There are automated means by which the Network Quality team can identify and remove suspicious activity. They will also investigate incidents which have been flagged by advertisers or other parties. Yes, a merchant could temporaily remove the tracking pixel or script it to appear in 1 in every X sales.

However, without the affiliates making a decent conversions and ROI they will not push the program and so the merchant will not see more sales and have a lousy ROI on their investment into CJ. Therefore, simply merchants must be honest about sales for the program to help grow sales. You will actually find the reverse to be true sometimes, some merchants will give spotenous bonuses and also credit publishers who may claim missing sales, just so that the program doesn't loose its reputation and heart and mind of its affiliates.


 11:27 pm on Nov 29, 2005 (gmt 0)

On the other hand, they have no incentive to stop malware that rewrites links and steals commissions, because they still get their cut.

As for allowing malware and the like, I think you'll find that in the past networks have being fairly relaxed about such activity but are now much more vigilant about stamping it out. There is a feedback loop which means that if networks allow malware, other affiliates will move over to competing networks or drop out of the program. Additionaly, malware generally produced poor quality leads/customers and so if a network allows for the majority of sales via this channel then the merchant may leave the network also.

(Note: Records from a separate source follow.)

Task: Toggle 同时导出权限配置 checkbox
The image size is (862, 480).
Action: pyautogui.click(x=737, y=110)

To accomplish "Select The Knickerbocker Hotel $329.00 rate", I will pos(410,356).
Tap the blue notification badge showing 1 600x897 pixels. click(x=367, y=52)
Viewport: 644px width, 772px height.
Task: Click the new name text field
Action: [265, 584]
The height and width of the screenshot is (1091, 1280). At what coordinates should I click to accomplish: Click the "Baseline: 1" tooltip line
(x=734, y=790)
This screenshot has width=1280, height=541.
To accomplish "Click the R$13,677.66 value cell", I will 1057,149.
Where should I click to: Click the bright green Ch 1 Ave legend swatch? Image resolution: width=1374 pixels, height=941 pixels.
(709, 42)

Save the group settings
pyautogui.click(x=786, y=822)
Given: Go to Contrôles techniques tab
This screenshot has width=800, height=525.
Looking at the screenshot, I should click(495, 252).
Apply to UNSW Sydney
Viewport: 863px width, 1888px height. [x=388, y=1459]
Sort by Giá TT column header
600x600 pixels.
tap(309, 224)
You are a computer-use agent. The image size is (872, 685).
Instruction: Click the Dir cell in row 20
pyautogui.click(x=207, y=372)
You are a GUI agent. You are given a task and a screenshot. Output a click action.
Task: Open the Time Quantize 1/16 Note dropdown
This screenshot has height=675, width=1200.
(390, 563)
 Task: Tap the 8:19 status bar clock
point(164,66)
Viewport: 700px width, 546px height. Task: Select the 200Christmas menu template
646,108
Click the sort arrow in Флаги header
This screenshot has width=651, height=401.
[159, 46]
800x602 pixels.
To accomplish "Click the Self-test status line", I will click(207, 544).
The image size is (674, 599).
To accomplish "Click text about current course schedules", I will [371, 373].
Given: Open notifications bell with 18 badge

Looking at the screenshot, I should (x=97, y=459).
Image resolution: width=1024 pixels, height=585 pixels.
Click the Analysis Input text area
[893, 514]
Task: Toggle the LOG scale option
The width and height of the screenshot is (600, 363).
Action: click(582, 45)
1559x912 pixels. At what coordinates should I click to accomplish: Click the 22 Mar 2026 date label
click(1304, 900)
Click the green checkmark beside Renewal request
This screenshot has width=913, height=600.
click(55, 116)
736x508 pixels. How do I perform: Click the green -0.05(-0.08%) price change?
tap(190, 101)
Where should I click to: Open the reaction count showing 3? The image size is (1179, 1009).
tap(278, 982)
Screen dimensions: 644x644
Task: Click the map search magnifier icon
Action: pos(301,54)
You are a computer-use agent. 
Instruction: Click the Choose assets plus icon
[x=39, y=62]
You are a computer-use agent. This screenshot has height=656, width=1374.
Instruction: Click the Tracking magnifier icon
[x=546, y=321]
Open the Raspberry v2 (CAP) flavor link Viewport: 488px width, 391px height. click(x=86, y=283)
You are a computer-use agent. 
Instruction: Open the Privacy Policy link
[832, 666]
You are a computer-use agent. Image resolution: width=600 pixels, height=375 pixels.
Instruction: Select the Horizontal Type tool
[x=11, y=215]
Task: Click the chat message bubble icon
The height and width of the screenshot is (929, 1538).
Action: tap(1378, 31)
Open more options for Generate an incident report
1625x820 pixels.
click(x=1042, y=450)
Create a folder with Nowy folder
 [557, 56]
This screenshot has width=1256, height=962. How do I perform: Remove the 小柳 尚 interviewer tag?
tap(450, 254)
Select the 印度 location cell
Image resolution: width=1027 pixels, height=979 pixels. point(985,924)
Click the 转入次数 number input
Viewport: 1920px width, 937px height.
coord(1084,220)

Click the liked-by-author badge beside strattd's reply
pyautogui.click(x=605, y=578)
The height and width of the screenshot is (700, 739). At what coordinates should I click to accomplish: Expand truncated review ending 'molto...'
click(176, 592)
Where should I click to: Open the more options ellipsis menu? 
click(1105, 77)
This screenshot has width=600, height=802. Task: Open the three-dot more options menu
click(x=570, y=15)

 11:49 pm on Nov 29, 2005 (gmt 0)

kmander makes some good points.

CJ has been increasing their efforts to clean up the network. They gave 180, Shopathome and some others the boot. They still have a few left though. I think they still have a spider that checks sites for compliance on the affiliate side. Would make sense if they did on the merchant side too but I'm not sure if they do. Like kmander said though if affiliate don't make sales they won't stay and if the program does not perform at a certain level for the merchants it's too cost prohibative to even keep it running on CJ.



 12:06 am on Nov 30, 2005 (gmt 0)

Networks generally track testing during integration rather than ongoing, its difficult to place test orders without the permission of the retailer and so that would never work out. However, sudden drops in conversions, zero sales or pixel calls will all flag issues to Network Quality. Down-tracking usually results in some sort of monetry fine for the merchant as this defies the win-win scenario.